Nigel Slater 

In this month’s OFM

It must feel good to wake up each morning knowing that you have radically changed someone's life for the better, says Nigel Slater.
  
  


It must feel good to wake up each morning knowing that you have radically changed someone's life for the better. By which I don't mean just giving them a new Gucci bag for Christmas. I mean to have genuinely changed the way they and those around them live. Andrew Rugasira is such a guy. Without his passionate belief in fair trade, 11,000 Ugandans, many of whom are widows whose husbands have been killed in the war, wouldn't be part of the successful enterprise that now supplies coffee to one of Britain's major traders. Both a business leader and a father figure, he has helped thousands of farmers to give themselves a steady income and provide them with the knowledge that they are at last being given a fair price for their coffee. Tim Adams meets the man on page 44.

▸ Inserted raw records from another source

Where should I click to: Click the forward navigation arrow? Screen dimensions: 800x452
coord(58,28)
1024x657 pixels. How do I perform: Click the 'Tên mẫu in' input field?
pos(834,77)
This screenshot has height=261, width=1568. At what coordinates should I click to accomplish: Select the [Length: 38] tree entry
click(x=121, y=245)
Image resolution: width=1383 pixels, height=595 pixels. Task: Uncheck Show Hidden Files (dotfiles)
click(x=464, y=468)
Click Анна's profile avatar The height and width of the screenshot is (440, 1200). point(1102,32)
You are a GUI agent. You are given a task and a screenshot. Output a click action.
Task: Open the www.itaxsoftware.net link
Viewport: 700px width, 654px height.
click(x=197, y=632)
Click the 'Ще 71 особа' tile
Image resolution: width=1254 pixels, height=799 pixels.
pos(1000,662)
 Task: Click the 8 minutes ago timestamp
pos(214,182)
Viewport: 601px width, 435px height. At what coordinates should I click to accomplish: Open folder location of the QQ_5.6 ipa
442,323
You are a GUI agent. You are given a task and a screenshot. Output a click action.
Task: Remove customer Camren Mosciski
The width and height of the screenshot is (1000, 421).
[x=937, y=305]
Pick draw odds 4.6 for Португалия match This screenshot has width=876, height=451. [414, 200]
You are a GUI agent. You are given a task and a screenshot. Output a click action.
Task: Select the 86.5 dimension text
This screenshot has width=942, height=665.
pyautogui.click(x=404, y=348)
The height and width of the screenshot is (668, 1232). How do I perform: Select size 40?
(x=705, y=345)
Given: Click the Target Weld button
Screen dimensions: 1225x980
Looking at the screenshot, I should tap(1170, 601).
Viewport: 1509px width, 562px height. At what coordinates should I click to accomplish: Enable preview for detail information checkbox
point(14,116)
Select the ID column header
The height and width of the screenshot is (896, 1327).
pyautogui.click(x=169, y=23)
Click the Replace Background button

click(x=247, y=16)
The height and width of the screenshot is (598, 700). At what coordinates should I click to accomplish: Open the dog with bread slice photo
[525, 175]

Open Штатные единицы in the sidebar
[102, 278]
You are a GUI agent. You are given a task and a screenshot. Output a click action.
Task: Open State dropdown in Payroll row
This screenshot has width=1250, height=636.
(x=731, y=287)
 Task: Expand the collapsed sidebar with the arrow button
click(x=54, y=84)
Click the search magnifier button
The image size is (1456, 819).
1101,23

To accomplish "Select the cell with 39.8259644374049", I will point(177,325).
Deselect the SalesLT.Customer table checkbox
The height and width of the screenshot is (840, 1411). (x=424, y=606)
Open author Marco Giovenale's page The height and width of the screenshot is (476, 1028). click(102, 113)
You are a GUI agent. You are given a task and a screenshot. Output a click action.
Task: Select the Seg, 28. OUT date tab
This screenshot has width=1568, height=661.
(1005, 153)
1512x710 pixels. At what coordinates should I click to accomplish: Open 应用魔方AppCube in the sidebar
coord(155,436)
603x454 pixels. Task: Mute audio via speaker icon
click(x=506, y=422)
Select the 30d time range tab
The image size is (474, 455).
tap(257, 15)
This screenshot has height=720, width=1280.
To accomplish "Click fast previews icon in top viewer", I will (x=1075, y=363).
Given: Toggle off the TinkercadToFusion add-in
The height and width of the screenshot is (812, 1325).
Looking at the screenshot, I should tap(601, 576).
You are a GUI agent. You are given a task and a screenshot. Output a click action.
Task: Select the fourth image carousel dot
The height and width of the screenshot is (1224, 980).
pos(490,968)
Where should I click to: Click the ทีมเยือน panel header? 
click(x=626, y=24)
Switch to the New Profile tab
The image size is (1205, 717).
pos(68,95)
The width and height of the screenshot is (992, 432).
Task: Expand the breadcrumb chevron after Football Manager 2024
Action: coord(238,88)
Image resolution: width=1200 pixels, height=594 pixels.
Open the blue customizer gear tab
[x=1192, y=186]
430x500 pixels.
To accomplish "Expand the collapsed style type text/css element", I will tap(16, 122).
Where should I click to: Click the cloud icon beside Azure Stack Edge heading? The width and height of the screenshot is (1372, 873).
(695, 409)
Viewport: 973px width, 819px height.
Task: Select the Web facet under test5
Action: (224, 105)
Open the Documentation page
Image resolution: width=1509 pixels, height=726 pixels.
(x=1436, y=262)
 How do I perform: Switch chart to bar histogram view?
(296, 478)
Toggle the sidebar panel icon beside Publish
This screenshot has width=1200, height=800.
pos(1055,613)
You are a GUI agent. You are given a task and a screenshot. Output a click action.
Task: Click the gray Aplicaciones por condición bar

I often watch TV reports from war-torn areas of the world and find myself wondering just what the correspondents do about eating and drinking. (I also wonder who irons their shirts but that's another matter.) I mean, they can't exactly pop out to Pret à Manger can they? We asked David Shukman, the BBC's war correspondent, to fill us in on just what the likes of John Pilger and Jeremy Bowen do about eating on the front line.

And talking of war, we have a little battle of our own going on, with two of our favourite foodie heavyweights arguing about whose wine is the better. In the red, white and blue corner we have Raymond Blanc and in the green, white and red we have Antonio Carluccio, both convinced that the wines of their own countries are the most delicious in the world. As I am very much on Antonio's side of the fence we brought in Lynn Barber to be our totally impartial referee. The two of them slug it out good naturedly.

Two chefs who thankfully get on very well are the brothers Chris and Jeff Galvin, who have just opened their own 'bistrot de luxe' in that restaurant wasteland known as London's Baker Street. I ate there (roast partridge, mashed potatoes, Châteauneuf-du-Pape) just as they had put down their paintbrushes and picked up their kitchen knives. Jay Rayner reckons that they are the hot boys of the year, and I certainly wouldn't disagree.

And while we are on the subject of hot boys Edmund White gives us the lowdown on gay men and food. He insists gay couples go to much more trouble about entertaining their guests, and no doubt spend more money doing so, than anyone else. Well let's face it, who on earth besides antique dealers and gay couples actually still give dinner parties? Welcome to Observer Food Monthly's special men's issue - living proof that we are good for more than opening the wine and emptying the dishwasher. Honest.